DATA FOR REVIEW
# # # # # # #

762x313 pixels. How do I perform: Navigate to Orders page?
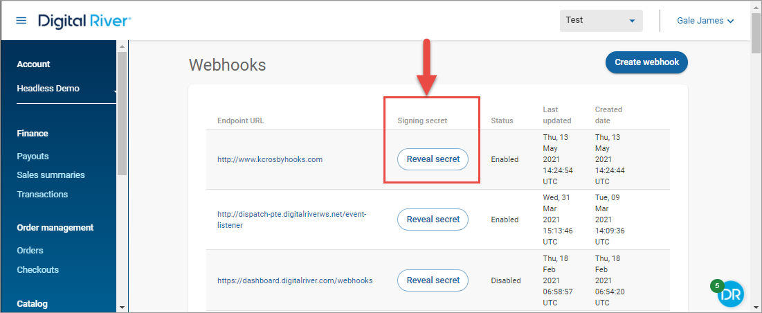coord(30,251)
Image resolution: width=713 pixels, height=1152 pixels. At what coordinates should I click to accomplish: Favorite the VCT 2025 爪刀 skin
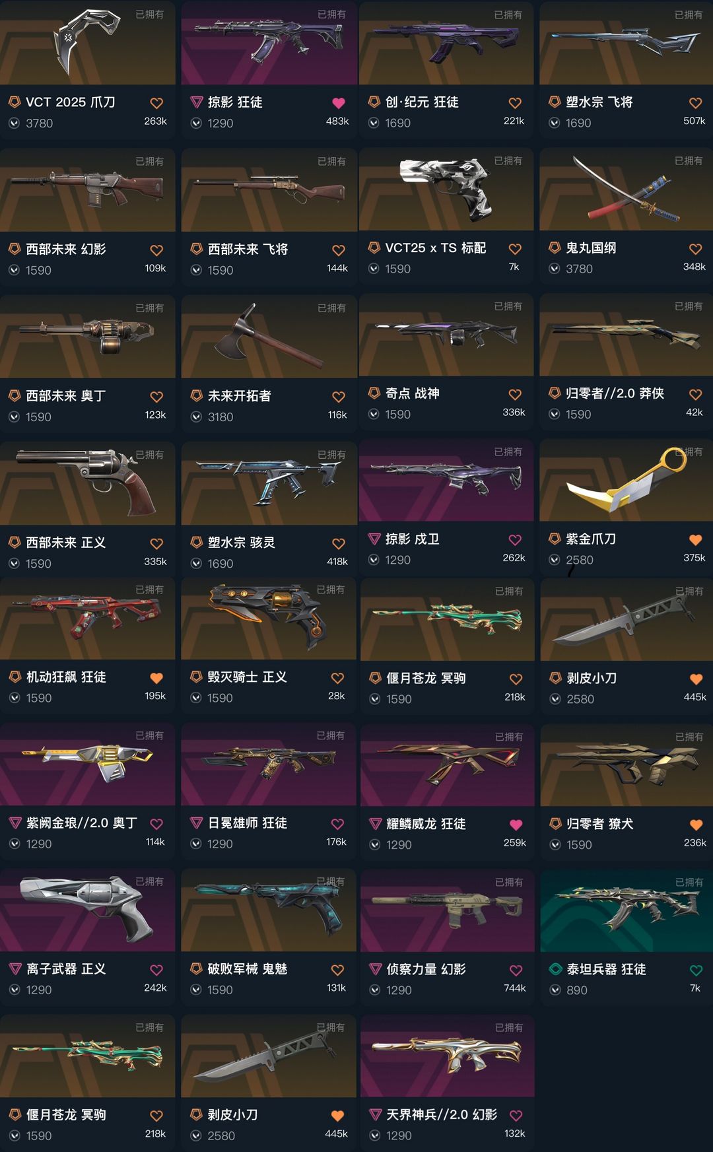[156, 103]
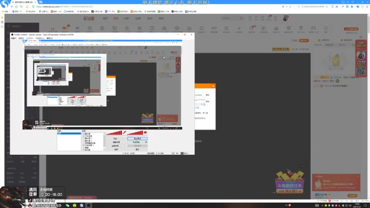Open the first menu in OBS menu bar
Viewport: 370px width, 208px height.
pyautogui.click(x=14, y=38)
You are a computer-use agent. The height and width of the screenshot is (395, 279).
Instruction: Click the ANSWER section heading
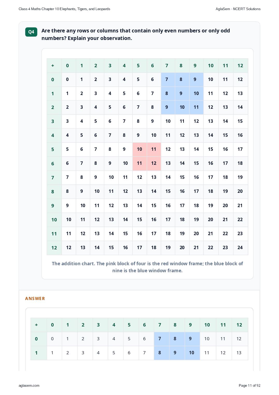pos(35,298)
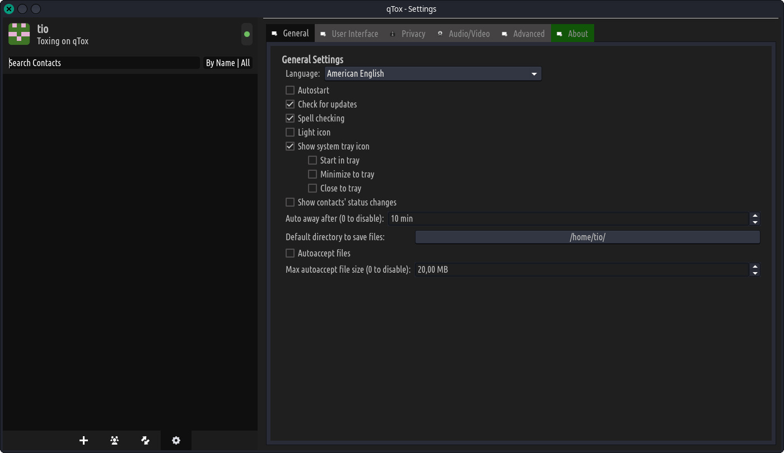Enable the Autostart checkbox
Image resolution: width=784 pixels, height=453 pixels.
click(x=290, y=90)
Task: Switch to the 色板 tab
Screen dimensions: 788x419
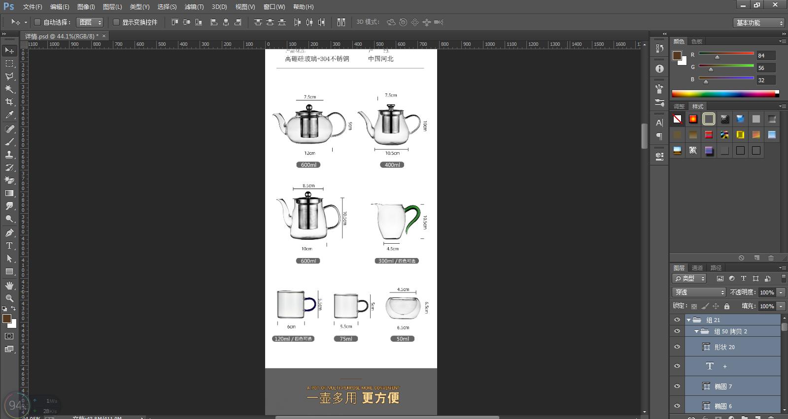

# # # # # # #

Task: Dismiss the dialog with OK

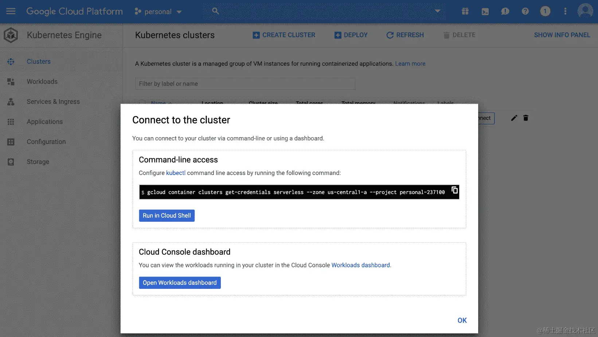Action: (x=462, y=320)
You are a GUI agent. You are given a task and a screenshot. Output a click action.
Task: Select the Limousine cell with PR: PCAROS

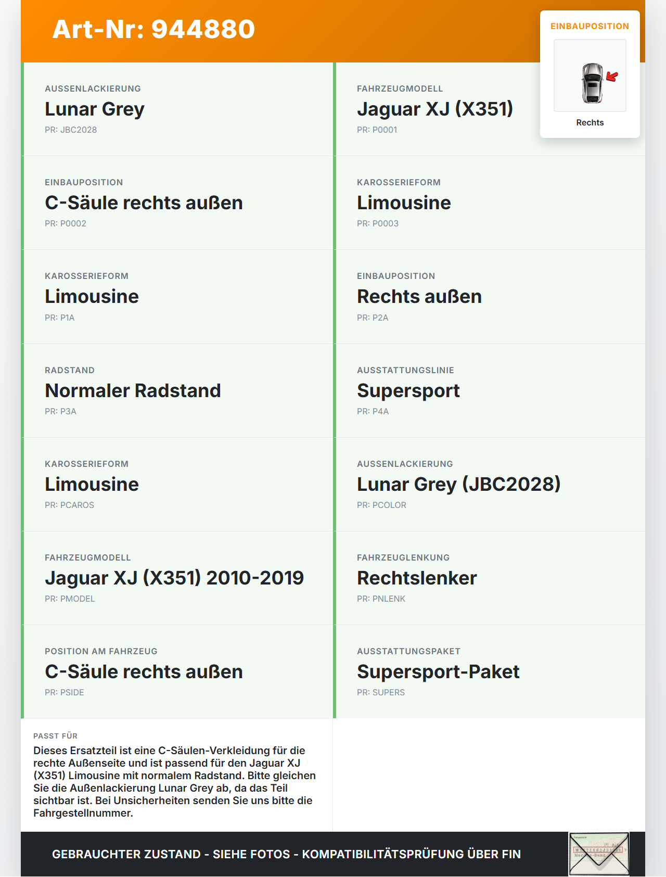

# # # # # # #

TASK OBJECTIVE
Look above for the line with "762x313 pixels. How" and the line with "Screen dimensions: 788x419", then copy exactly the lines from the first through the second, both kept, with no pictures.

THE COMPLETED TASK
762x313 pixels. How do I perform: Navigate to Orders page?
coord(30,251)
Image resolution: width=713 pixels, height=1152 pixels. At what coordinates should I click to accomplish: Favorite the VCT 2025 爪刀 skin
[156, 103]
Open the first menu in OBS menu bar
Viewport: 370px width, 208px height.
pyautogui.click(x=14, y=38)
You are a computer-use agent. The height and width of the screenshot is (395, 279).
Instruction: Click the ANSWER section heading
pos(35,298)
Enable the Autostart checkbox
Image resolution: width=784 pixels, height=453 pixels.
click(x=290, y=90)
Task: Switch to the 色板 tab
Screen dimensions: 788x419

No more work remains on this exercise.